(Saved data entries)

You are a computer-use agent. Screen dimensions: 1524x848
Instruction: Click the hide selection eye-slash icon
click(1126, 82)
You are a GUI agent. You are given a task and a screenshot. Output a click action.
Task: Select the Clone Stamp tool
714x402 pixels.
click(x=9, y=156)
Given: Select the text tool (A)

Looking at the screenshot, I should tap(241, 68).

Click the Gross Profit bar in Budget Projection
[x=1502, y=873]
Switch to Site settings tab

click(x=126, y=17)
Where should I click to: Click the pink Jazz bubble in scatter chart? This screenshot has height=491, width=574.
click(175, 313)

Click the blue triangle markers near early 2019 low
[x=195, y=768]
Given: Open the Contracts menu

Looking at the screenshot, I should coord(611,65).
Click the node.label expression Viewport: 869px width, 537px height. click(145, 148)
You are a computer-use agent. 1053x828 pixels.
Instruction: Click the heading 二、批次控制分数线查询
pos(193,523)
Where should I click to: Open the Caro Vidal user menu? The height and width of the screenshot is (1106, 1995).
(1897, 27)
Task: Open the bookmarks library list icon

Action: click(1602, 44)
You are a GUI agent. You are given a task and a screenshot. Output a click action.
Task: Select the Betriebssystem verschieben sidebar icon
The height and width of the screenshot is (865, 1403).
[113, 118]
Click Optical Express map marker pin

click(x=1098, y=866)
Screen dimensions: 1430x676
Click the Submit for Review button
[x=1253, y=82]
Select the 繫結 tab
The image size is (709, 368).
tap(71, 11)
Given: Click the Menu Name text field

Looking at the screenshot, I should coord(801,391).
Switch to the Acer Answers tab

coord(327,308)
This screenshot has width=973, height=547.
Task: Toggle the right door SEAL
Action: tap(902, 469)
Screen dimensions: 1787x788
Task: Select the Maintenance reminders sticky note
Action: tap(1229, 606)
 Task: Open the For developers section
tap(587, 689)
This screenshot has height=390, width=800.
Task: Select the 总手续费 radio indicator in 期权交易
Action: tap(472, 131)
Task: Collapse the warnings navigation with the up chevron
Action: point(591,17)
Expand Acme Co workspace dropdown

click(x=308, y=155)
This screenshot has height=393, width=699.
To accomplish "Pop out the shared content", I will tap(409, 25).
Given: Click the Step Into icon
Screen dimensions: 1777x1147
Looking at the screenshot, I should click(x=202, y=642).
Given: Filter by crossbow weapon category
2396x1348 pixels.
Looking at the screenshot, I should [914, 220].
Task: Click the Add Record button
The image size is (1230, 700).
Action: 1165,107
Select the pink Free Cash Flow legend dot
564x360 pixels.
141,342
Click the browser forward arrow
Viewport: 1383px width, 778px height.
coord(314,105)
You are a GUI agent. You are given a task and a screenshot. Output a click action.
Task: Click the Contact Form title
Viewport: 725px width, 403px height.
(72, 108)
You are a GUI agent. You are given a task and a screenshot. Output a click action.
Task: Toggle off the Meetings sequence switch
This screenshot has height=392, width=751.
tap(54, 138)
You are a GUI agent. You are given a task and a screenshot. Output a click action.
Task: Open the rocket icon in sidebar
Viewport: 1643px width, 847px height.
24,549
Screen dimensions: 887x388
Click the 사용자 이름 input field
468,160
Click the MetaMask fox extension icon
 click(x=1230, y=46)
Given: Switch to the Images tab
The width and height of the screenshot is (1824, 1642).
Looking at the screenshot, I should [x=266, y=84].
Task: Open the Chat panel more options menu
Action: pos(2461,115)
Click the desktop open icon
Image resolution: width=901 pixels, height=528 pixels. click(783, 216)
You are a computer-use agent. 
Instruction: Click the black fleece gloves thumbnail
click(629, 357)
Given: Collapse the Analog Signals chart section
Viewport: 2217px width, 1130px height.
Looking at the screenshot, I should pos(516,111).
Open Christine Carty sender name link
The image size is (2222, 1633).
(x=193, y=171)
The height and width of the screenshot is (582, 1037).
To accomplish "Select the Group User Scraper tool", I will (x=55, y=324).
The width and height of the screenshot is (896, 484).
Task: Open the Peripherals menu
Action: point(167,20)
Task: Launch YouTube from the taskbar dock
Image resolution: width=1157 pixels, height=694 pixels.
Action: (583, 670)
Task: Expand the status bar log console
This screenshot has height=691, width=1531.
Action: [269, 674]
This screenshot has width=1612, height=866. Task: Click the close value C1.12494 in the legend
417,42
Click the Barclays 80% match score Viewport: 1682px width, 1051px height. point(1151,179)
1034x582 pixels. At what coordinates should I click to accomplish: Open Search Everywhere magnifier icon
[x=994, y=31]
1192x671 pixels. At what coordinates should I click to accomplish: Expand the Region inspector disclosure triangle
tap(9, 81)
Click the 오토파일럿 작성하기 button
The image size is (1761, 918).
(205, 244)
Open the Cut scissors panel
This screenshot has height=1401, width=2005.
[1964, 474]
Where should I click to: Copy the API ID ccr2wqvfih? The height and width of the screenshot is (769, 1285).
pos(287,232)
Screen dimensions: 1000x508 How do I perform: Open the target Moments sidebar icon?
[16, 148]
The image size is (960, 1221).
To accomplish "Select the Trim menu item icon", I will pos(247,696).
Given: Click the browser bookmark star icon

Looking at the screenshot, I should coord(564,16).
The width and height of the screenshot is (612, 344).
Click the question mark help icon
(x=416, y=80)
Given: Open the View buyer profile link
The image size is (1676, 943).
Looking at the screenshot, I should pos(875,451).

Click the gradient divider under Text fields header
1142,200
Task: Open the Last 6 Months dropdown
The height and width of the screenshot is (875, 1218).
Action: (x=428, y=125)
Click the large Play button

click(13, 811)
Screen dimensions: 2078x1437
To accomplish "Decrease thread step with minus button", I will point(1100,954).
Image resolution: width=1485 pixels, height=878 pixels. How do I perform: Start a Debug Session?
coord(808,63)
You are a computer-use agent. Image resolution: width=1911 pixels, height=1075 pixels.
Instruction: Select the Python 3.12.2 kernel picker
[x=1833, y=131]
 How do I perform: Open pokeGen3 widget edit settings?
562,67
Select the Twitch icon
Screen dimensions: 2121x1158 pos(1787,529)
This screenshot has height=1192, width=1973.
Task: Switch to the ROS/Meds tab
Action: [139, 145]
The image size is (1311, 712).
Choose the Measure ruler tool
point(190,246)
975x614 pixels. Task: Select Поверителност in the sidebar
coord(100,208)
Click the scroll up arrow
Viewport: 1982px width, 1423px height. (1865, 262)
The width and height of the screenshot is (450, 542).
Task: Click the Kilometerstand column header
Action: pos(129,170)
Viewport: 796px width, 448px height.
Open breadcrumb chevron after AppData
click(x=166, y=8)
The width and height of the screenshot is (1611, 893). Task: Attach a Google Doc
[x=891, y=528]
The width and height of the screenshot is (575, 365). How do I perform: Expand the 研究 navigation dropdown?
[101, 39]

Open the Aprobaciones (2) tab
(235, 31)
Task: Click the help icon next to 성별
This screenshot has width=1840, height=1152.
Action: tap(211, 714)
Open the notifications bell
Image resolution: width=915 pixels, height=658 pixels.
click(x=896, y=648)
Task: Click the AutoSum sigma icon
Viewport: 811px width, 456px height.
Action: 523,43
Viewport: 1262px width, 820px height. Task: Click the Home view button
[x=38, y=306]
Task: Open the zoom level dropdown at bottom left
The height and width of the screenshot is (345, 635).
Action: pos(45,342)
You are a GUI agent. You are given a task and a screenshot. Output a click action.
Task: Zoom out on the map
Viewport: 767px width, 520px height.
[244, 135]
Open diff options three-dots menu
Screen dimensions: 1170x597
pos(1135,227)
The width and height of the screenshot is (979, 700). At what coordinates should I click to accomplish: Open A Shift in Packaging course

§ **TRY IT**
Which lines hold the word "computer"? Copy each of them from the records.

§ **ANSWER TO THE PROBLEM**
You are a computer-use agent. Screen dimensions: 1524x848
You are a computer-use agent. 1053x828 pixels.
You are a computer-use agent. 
You are a computer-use agent. Image resolution: width=1911 pixels, height=1075 pixels.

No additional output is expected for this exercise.